» Your task: Going through the material below, please gather all lines with the word "icon" in them.

**** Data section ****

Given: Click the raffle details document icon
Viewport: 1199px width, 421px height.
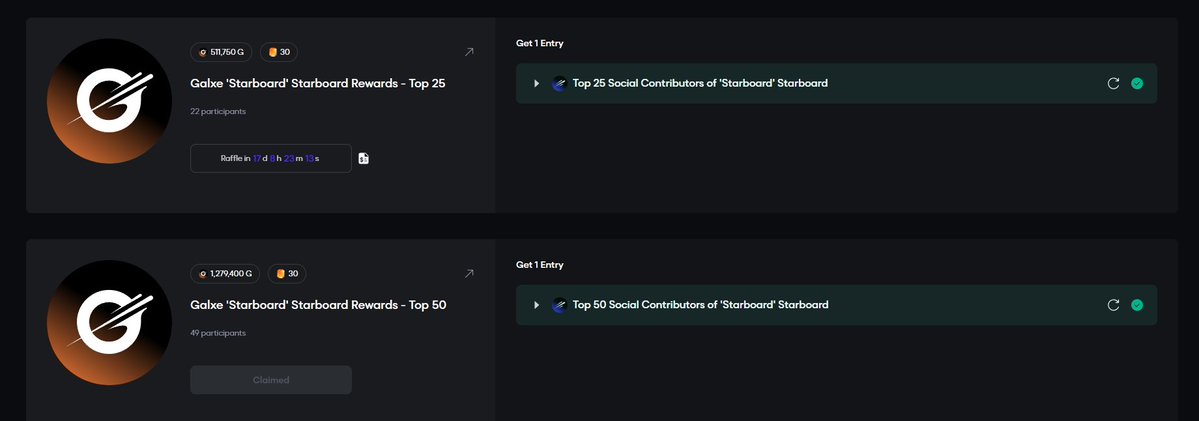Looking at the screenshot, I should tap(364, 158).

****
**** Data section ****

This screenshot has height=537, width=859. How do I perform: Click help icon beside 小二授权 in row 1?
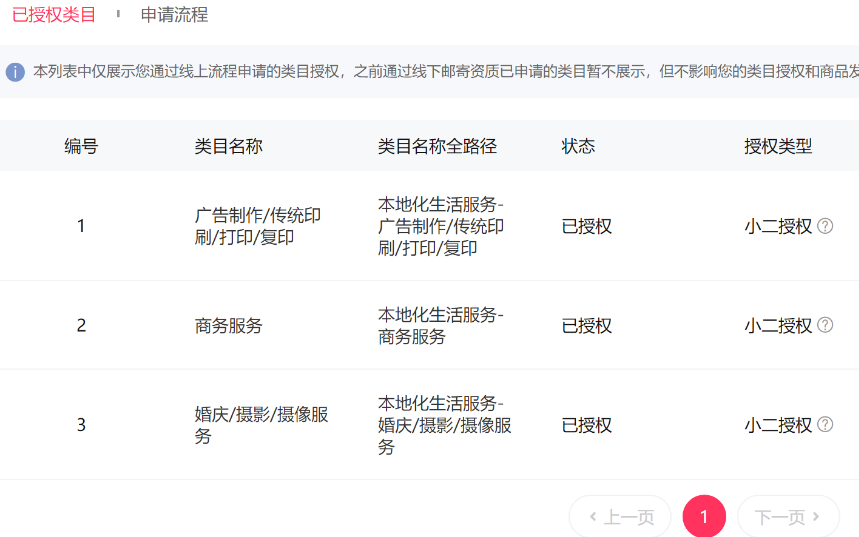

****
**** Data section ****

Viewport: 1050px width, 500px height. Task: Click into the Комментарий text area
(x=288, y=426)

****

» Answer space:
Given: Click the raffle details document icon
This screenshot has height=537, width=859. How do I perform: Click help icon beside 小二授权 in row 1?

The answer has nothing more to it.